The current face-off between the House of Representatives and the Executive over the passage of the Appropriation Act is quite interesting and requires a little, harmless analysis.
It is unbelievable that the distinguished professor of law, the former Attorney General and Commissioner for Justice in Lagos State and now the Acting President of the Federal Republic of Nigeria, Yemi Osinbajo, could have said that the National Assembly has no constitutional right to alter any bill sent to it for passage into law. He has been quoted as making direct reference to the Appropriation Act which has just been signed into law.
It is consoling to believe that the Acting President was misquoted. But let us assume that he was not; because no statement has come from his office to the contrary. If this assumption stands, then the response by the Speaker of the House of Representatives, Yakubu Dogara, must be taken seriously. The Speaker had on Thursday come short of saying that such a statement, credited to Osinbajo, was an attempt by the Executive to rewrite the constitution to suit itself.
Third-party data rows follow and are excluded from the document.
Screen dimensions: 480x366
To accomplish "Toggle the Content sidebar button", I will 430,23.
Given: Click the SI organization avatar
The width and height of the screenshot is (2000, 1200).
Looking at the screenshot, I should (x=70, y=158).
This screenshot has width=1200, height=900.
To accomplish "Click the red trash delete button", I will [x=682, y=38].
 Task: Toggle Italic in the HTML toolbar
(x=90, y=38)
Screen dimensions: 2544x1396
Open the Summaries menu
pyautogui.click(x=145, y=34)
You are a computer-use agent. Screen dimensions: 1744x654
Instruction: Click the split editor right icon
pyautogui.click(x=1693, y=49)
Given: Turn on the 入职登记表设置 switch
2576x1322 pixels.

For purposes of clarity, let me quote a part of what Dogara said: “From the very pedestrian interpretation of the functions of the three arms of government, one makes laws, the other executes the laws, the other interprets the laws. So a declaration as to which of the arms has the powers and the rights, in as much as it is related to the interpretation of the law, is the function of the Judiciary and not the Executive.
“I don’t want to believe that the Acting President made that statement; I don’t want to believe that, sincerely speaking. Because when it comes to the issue of the budget, I think we better say this thing and make it very clear so that our people will have a better understanding. When it comes to the budget, the power of the purse in a presidential system of government rests in the parliament.
“The reason why (sic) the constitution designers made it that way is because the Executive is just one man; it is just the President. Every other person in the Executive is acting on behalf of the President. So the relationship between the President and every other person there is that of servant and the master. It is only in the parliament where we have representatives of the people that there is equality and you can say your mind on any issue; you can bring matters of priority the way you like. The only time you can be cautioned is when you go outside the rules of debate. But in the Executive, it is not the case.”
In specific terms, the Speaker noted that “In the case of the budget, for instance, if it were the case that parliament disagrees with the Executive on the budget; the worst the Executive can do is to say that they will not sign; and after 30 days, if we can muster two-thirds, and it doesn’t have to be two thirds of the entire membership, once the quorum is formed, two third of the members sitting and voting, we can override the veto of the President and pass it into law.”
Before we even get to this point of argument, it is imperative to remind the Acting President that there is a constitutional provision requiring that every bill must be presented to the National Assembly so that members can make laws out of them. Regarding the Appropriation Bill in particular, Section 81 is very clear on what should be done. Nothing in this section suggests that when the bill is laid before the lawmakers, they should just read it and return the document and its content to the Executive for implementation without any alteration.
Even between individuals or colleagues, without the backing of the constitution, the mere fact that you have submitted your proposal to another person to read implies that he has a right to correct both factual and typographic errors. It is impossible to assume the Executive is perfect in all it does. That is why the constitution, which Osinbajo swore to uphold, makes it clear that the bill be laid before the lawmakers.
The mere fact that the constitution demands that the bill be submitted to the National Assembly means that such a bill is subject to scrutiny by the lawmakers. By its very nature, the Legislature is the only arm of government that must seek the opinions of the people or the masses before taking any decision on issues of national importance; particularly in the all important area of lawmaking. Historically, the Appropriation Bill is the regarded as the most important bill to be passed by any Legislature because its implementation naturally affects every segment of the society.
It is based on this that the bill must be subjected to public scrutiny and inputs from the public taken into consideration during its passage into law. The Executive lacks such freedom of consultation with the larger society. That explains why the lawmakers have to examine and where necessary alter the bill to appropriately reflect the feelings, demands and interest of the people. It must be understood that this is different from the so called padding of the budget.